■ WORKING DATA:
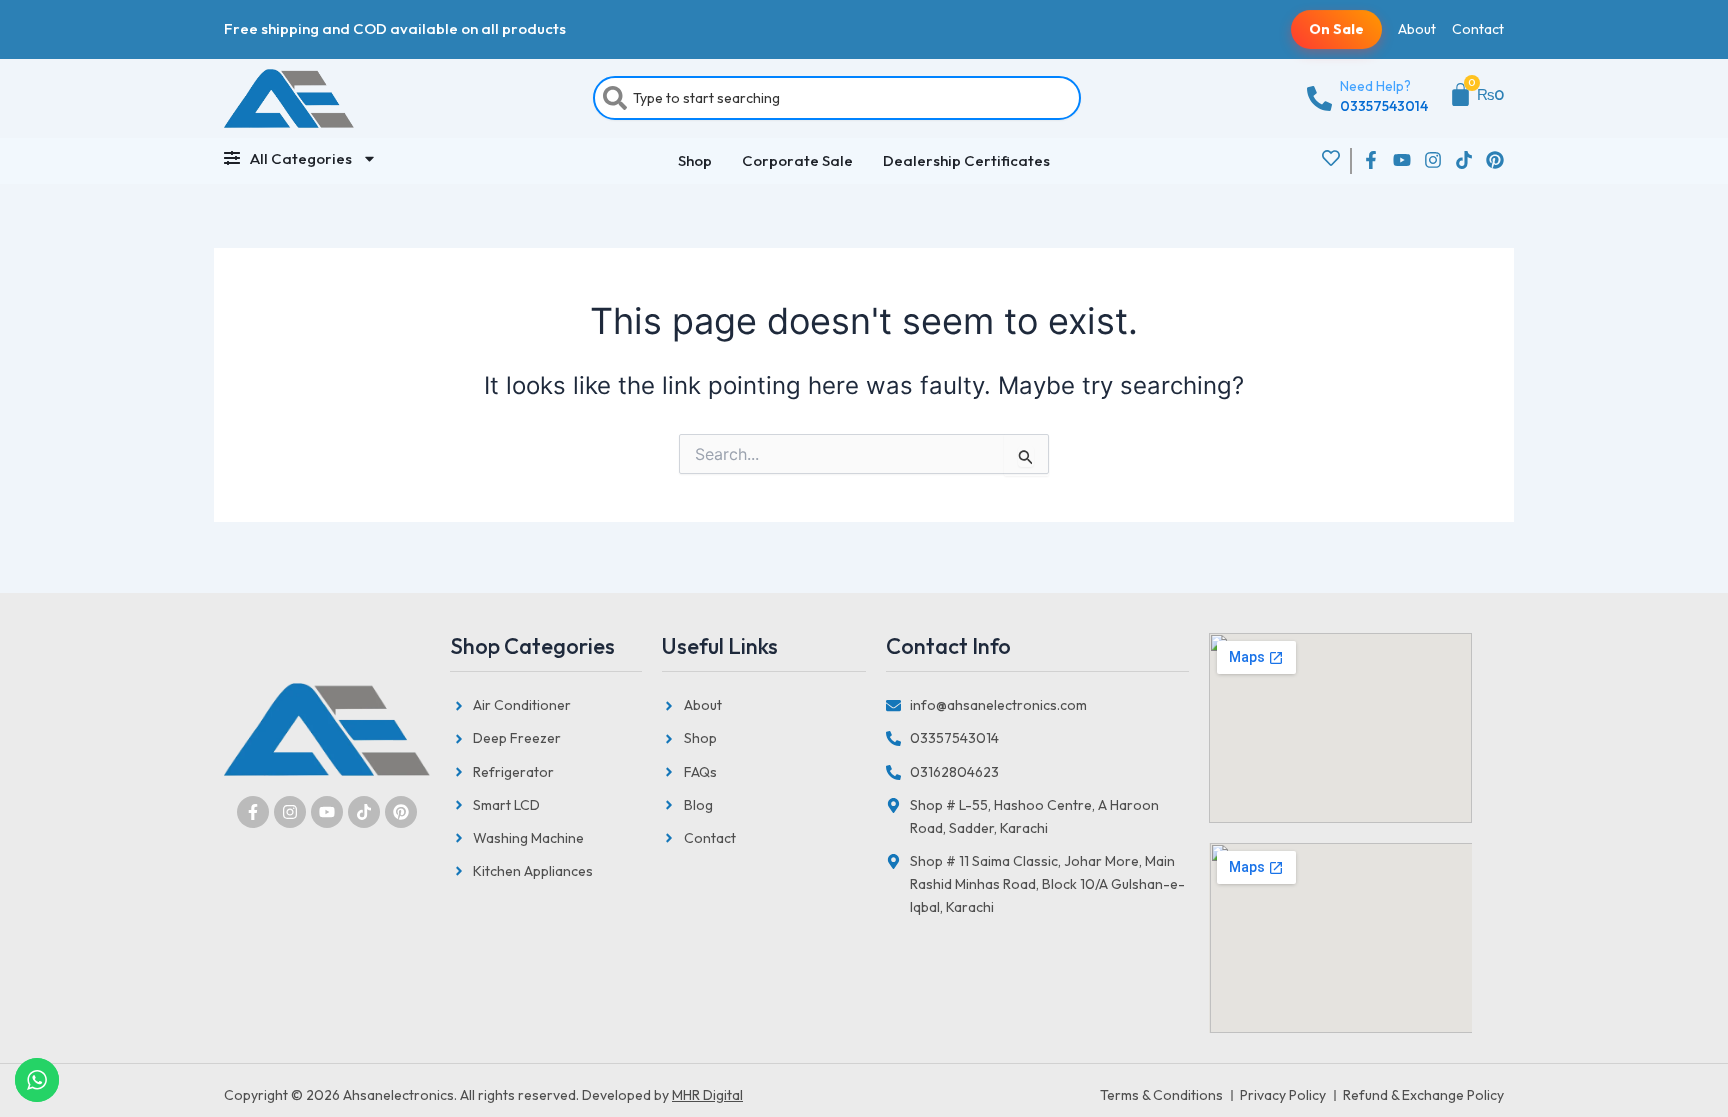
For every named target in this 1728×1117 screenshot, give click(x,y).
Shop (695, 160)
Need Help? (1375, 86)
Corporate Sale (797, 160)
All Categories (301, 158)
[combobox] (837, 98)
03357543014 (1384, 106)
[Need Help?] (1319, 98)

■ DIRECTIONS FOR THIS TASK:
What is needed is an exact copy of the data, without any pictures.

■ RESPONSE TO THIS EXERCISE:
For every named target in this 1728×1117 screenshot, give click(x,y).
Shop (695, 160)
Need Help? (1375, 86)
Corporate Sale (797, 160)
All Categories (301, 158)
[combobox] (837, 98)
03357543014 (1384, 106)
[Need Help?] (1319, 98)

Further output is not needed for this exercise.